Michigan law requires you to stop or yield the right-of-way when you see a pedestrian with a white cane or guide dog. Only the blind may carry white canes. Avoid honking the horn or revving the engine; these noises are distracting and cover important audible cues used by the blind. Also avoid blocking designated crosswalks. This makes it especially difficult for a visually impaired or blind person to cross the street. It is also an inconvenience for others attempting to cross and violates the rule of always yielding to pedestrians.

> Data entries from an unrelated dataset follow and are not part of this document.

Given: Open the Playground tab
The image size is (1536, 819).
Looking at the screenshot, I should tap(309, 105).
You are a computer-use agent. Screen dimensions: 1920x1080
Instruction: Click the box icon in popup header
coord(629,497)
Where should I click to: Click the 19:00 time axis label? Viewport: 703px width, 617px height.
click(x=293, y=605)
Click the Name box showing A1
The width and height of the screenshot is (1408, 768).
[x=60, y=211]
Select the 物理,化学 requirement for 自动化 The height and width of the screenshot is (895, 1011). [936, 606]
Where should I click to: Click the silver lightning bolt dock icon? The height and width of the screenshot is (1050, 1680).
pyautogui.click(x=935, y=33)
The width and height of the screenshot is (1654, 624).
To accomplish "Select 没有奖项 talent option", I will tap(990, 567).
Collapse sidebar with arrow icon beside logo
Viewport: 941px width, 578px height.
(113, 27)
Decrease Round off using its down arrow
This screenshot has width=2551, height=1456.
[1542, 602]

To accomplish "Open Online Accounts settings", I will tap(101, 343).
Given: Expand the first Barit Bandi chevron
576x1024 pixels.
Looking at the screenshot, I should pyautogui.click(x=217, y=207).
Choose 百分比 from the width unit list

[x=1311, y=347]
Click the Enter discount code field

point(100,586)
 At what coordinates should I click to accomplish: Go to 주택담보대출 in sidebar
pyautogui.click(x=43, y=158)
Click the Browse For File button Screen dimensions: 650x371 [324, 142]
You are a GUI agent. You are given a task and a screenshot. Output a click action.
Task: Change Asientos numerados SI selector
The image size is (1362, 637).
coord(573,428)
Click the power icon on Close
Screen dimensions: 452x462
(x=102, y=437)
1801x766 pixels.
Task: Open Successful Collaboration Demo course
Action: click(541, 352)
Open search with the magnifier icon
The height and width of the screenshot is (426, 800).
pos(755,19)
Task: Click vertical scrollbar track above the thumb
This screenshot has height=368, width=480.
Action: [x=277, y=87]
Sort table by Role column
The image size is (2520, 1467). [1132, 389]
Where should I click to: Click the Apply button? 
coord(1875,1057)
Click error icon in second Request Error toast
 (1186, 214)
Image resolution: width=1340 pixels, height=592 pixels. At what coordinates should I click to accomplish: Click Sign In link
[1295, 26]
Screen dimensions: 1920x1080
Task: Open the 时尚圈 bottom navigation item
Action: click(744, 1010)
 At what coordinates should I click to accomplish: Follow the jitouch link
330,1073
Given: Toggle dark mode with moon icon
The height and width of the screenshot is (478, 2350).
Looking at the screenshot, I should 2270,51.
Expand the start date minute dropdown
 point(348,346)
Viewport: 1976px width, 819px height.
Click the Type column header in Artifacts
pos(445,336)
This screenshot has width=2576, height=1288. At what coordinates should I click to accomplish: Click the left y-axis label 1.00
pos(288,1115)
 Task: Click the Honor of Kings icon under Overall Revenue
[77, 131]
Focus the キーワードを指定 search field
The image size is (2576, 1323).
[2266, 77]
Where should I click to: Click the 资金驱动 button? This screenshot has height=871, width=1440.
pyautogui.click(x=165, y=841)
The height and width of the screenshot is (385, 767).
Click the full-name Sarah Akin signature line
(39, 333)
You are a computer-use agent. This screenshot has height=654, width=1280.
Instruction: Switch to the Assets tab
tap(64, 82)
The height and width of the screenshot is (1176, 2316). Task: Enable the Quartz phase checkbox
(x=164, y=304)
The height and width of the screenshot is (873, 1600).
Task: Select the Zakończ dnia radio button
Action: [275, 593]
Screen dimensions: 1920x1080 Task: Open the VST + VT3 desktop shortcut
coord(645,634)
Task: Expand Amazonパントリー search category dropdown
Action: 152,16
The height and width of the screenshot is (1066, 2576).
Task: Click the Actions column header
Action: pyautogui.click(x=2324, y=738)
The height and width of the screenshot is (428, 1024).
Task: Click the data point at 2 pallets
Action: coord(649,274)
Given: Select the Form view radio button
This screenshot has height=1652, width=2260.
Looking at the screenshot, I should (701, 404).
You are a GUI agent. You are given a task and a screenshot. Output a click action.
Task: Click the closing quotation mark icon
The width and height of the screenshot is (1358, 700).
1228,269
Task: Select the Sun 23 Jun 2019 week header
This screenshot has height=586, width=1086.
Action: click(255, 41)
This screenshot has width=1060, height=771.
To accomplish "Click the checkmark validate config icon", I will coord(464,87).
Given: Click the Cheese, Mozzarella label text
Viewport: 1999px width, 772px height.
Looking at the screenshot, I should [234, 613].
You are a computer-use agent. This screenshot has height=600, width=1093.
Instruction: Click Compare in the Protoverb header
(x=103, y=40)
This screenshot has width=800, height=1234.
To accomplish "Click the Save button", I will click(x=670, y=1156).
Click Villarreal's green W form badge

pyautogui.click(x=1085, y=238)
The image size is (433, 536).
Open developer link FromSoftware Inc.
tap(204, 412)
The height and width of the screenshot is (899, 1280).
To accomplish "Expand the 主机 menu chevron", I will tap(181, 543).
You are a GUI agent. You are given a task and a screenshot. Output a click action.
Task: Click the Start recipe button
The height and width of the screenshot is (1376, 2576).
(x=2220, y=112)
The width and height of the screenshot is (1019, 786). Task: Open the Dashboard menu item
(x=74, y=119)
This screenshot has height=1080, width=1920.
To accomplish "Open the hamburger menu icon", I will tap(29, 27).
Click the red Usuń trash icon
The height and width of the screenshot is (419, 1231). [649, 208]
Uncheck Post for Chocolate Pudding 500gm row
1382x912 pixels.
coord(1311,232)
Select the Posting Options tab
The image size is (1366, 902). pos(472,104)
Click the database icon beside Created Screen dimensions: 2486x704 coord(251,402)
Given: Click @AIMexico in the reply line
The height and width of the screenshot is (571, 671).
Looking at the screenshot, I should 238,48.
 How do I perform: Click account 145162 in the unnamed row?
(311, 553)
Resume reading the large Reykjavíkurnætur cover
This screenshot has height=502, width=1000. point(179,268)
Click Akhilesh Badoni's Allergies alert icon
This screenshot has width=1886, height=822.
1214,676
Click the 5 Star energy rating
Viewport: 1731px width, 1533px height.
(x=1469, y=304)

  • ABVI teaches Orientation and Mobility to individuals using a White Cane. We also help each individual with the proper selection of a White Cane for their personal needs. Canes differ in length, style and the type of “tip” used for guidance.

General

  • Proper lighting is a must for all visual tasks.
  • Using contrasting colors can help you distinguish one object from another. (Example: Dark tablecloth with white plates.)
  • Continue to see your eye doctor even after vision loss to help prevent future problems.
  • Ask your eye doctor to clearly explain and write down your eye condition, including your acuity and field of vision. This information will be useful when pursuing rehabilitation services.

Low Vision Tips

  • A pocket magnifier can help you to read labels or a menu.
  • A lighted magnifier gives better contrast for reading.
  • Wearing a visor or a hat with a brim can minimize glare.

Orientation and Mobility

  • Plan your route thoroughly before starting out; use landmarks and reference points.
  • Mark the edges of the steps with a bright color to improve visibility.
  • Take the arm of a sighted person assisting you; rather than letting him/her push you. The motion of his/her body will tell you what to do.

Independent Living

  • Bold-lined writing paper will help you stay on line while writing.
  • Purchase large print checks that are available at banks. Use a check writing guide made to fit over your checks. Write with a black gel pen for easier reading.
  • Phone numbers or recipes can be written in Large Print or recorded for easy access.
  • Identify medications with a pill organizer.
  • Place entire outfits together on one hanger if color identification is a problem.
  • Mark your appliance controls with bright colored tactile buttons (stick-ons).
  • Make sure your rugs are safely secured so you don’t trip over or slide on them
  • Use bright lights (but avoid fluorescent) in your home for better vision contrast

Coping with Helplessness and Fear

  • Feelings of helplessness and fear are common. Talking with family, friends or a social worker will help.
  • Let others know what your needs are; don’t assume they know. You may have to find the balance between independence and asking for assistance. This is normal and natural.
  • Don’t give up! There ARE alternative ways to accomplish tasks independently. Remember that you have experienced, in your lifetime, other challenges and have been able to rise to accomplish issues that seemed impossible.